O que fazer quando a transferência é negada
Se o juiz indeferir o pedido de transferência, o recurso cabível é o agravo em execução (art. 197 da LEP). Esse recurso é processado no Tribunal de Justiça e não possui efeito suspensivo automático.
Paralelamente ao agravo, se a negativa configurar constrangimento ilegal — especialmente quando o preso está em risco de vida ou em condições degradantes —, o advogado pode impetrar habeas corpus.
Os argumentos mais eficazes na impugnação da negativa são:
- Violação ao direito de visita: quando a distância impede o contato familiar
- Risco à integridade: quando há ameaças documentadas
- Direito à saúde: quando a unidade não dispõe de tratamento necessário
- Princípio da individualização da pena: o art. 5º da LEP determina que o condenado seja classificado para orientar a execução, e a unidade deve ser compatível com essa classificação
Transferência para presídio federal
O preso também pode ser transferido para um dos presídios federais de segurança máxima (Catanduvas/PR, Campo Grande/MS, Porto Velho/RO, Mossoró/RN, Brasília/DF). Essa transferência segue procedimento próprio, previsto na Lei 11.671/2008, e ocorre quando:
- O preso exerce liderança em organização criminosa
- A permanência no sistema estadual coloca em risco a segurança pública
- A própria segurança do preso exige unidade de segurança máxima
A transferência para presídio federal é temporária (até 3 anos, renovável) e depende de decisão do juiz corregedor do sistema federal, ouvido o juiz de origem. Na prática, a inclusão em presídio federal é medida extrema e geralmente imposta contra a vontade do preso.
Dicas práticas para famílias
- Documente tudo: guarde protocolos de pedidos, respostas da administração, comprovantes de viagem para visitas
- Calcule os custos: demonstrar que a família gasta valores altos com deslocamento para visitas fortalece o argumento de proximidade familiar
- Procure a Defensoria: se não puder pagar advogado, a Defensoria Pública pode formular o pedido
- Não desista no primeiro “não”: indeferimentos administrativos podem ser superados pela via judicial
- Se há ameaça, aja rápido: risco à vida justifica pedido liminar — procure advogado imediatamente
Se você não sabe sequer onde seu familiar está preso, o primeiro passo é localizá-lo. Sem saber a unidade atual, não é possível formular pedido de transferência.
Conclusão
A transferência de presídio é direito do preso quando há motivo justificado. Não é favor da administração penitenciária.
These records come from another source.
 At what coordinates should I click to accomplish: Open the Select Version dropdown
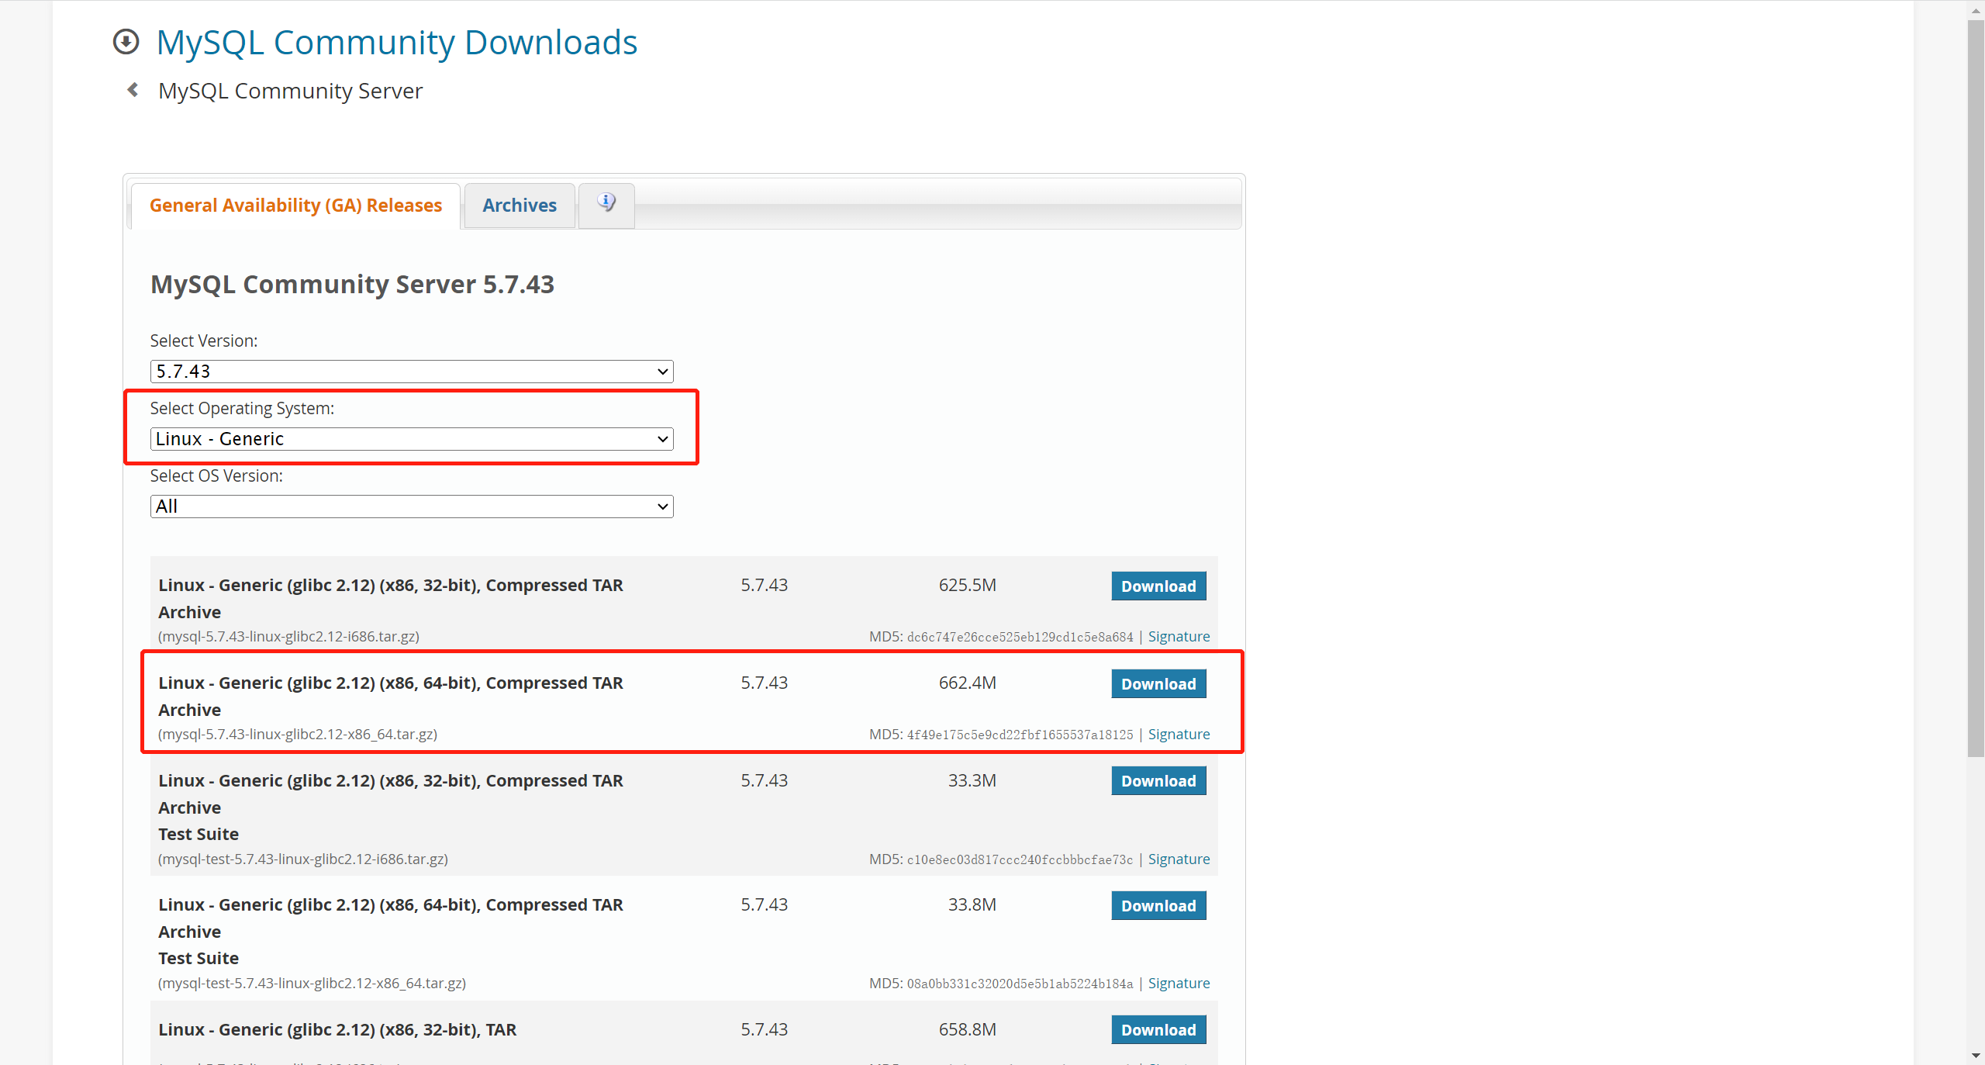click(411, 372)

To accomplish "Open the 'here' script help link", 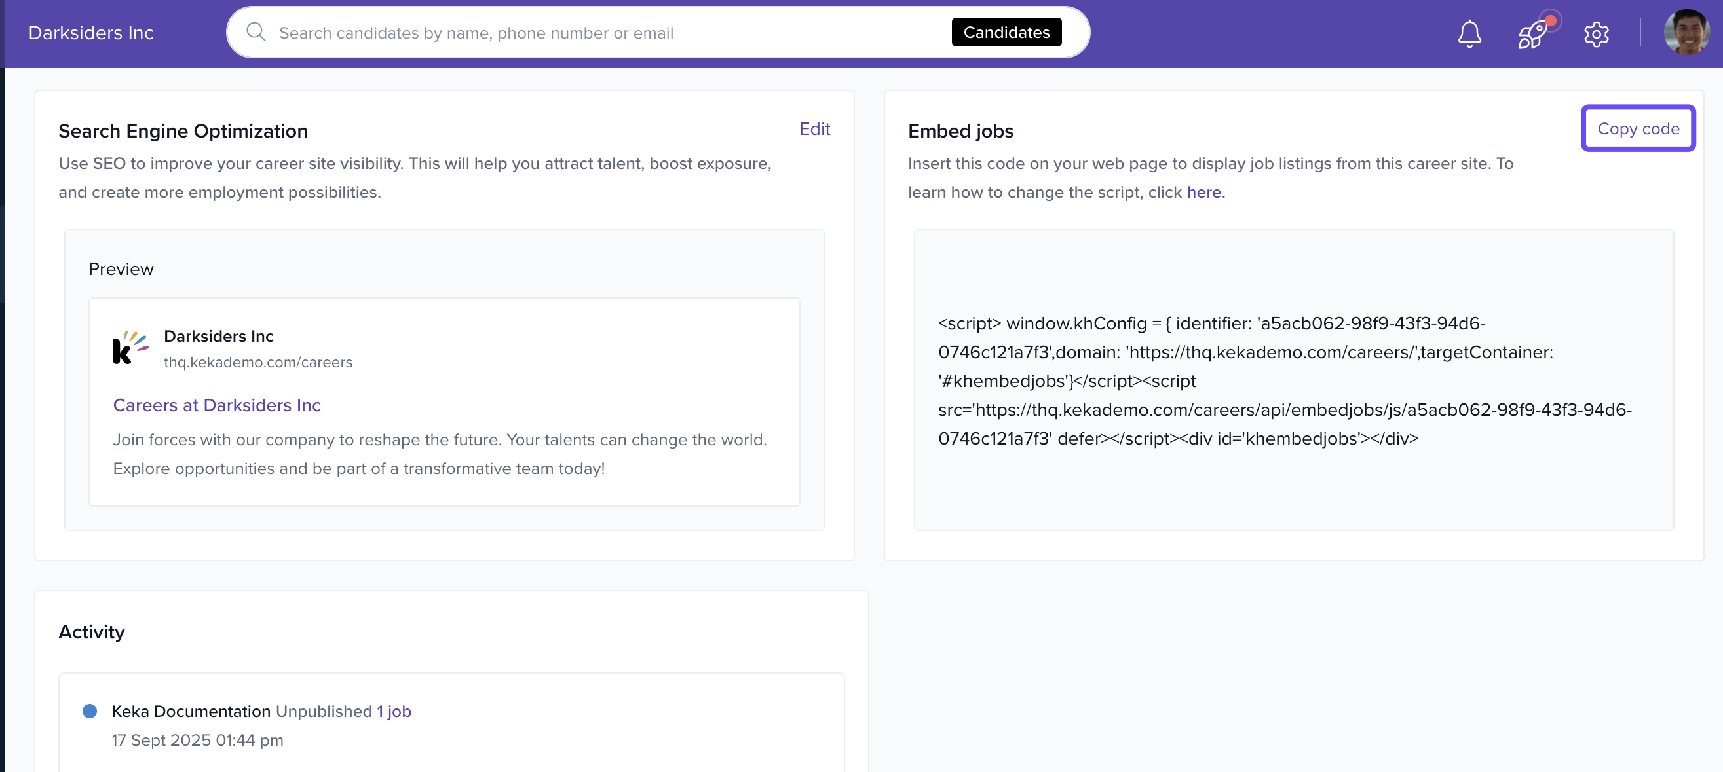I will click(x=1205, y=192).
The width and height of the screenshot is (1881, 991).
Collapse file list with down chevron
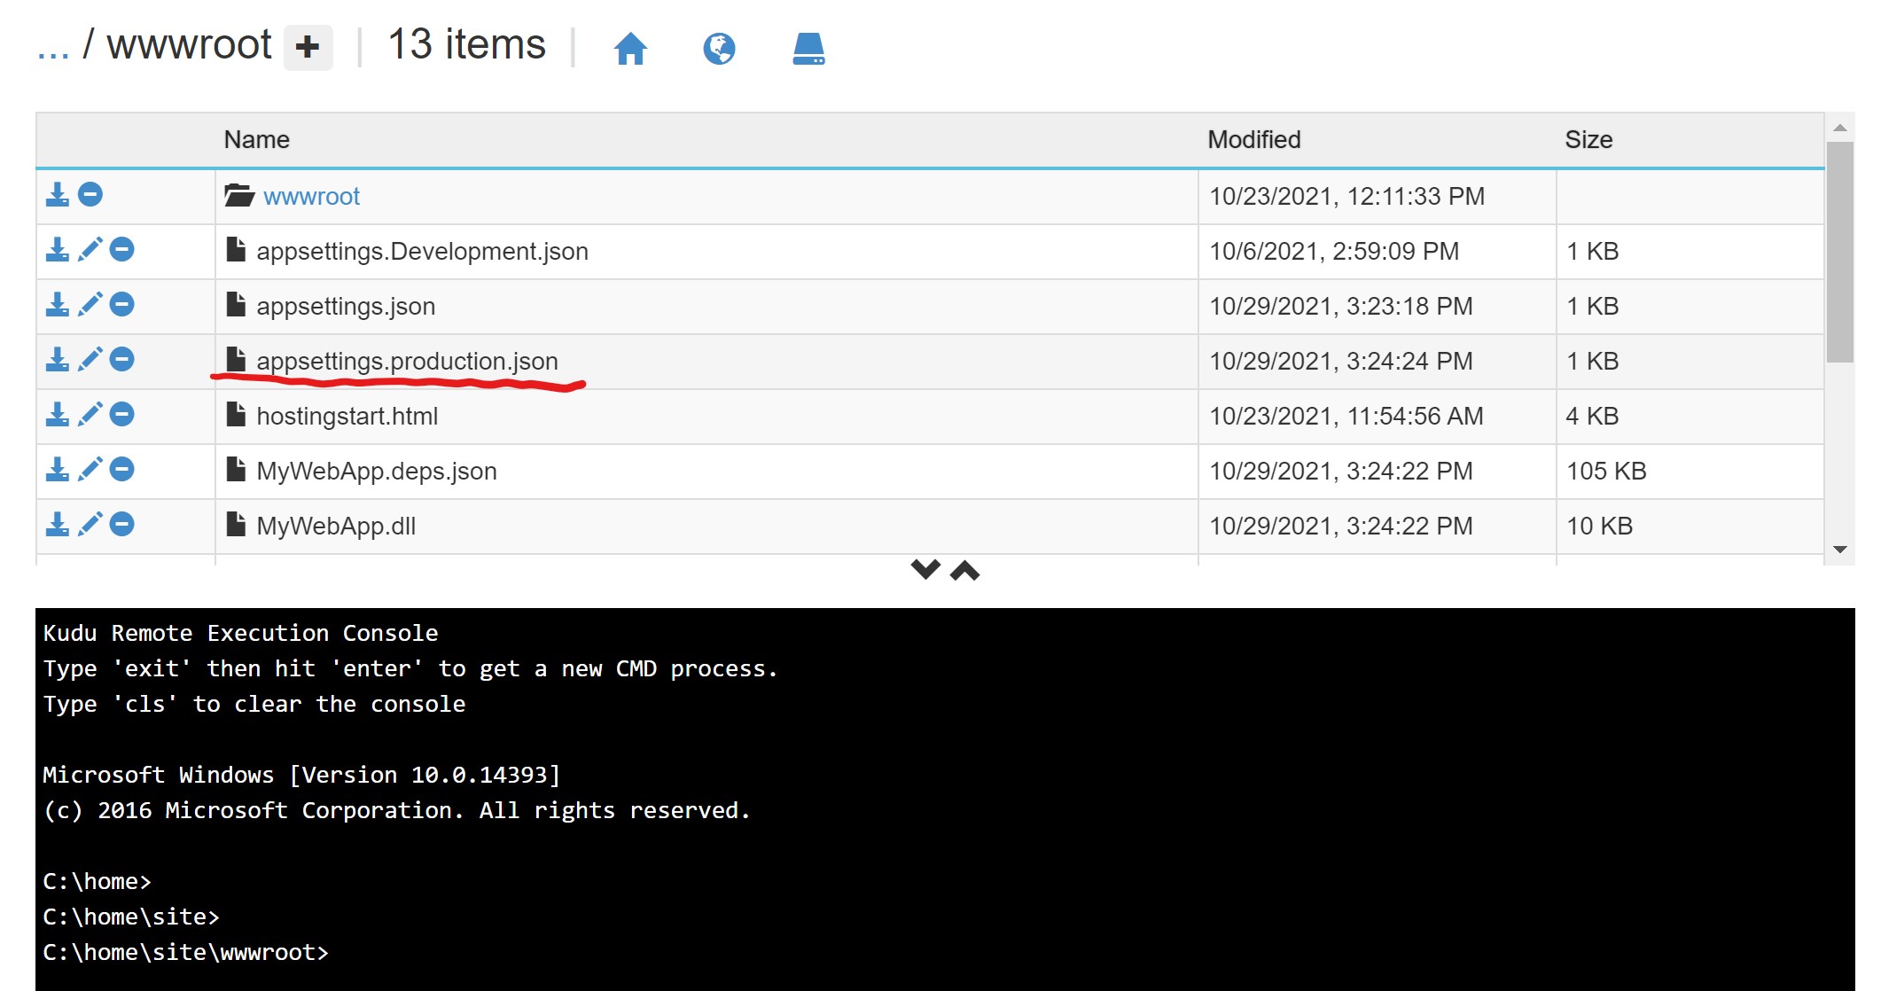coord(925,569)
A lei garante condições mínimas de cumprimento de pena, e quando essas condições não existem na unidade atual, a transferência é o instrumento adequado.
O caminho mais seguro é o pedido judicial, formulado por advogado com fundamentação sólida e documentos comprobatórios. Se negado, há recurso. Se há urgência, há habeas corpus. O Estado não pode escolher onde o preso sofre. O preso tem direito a cumprir pena em condições que respeitem sua integridade e viabilizem sua ressocialização.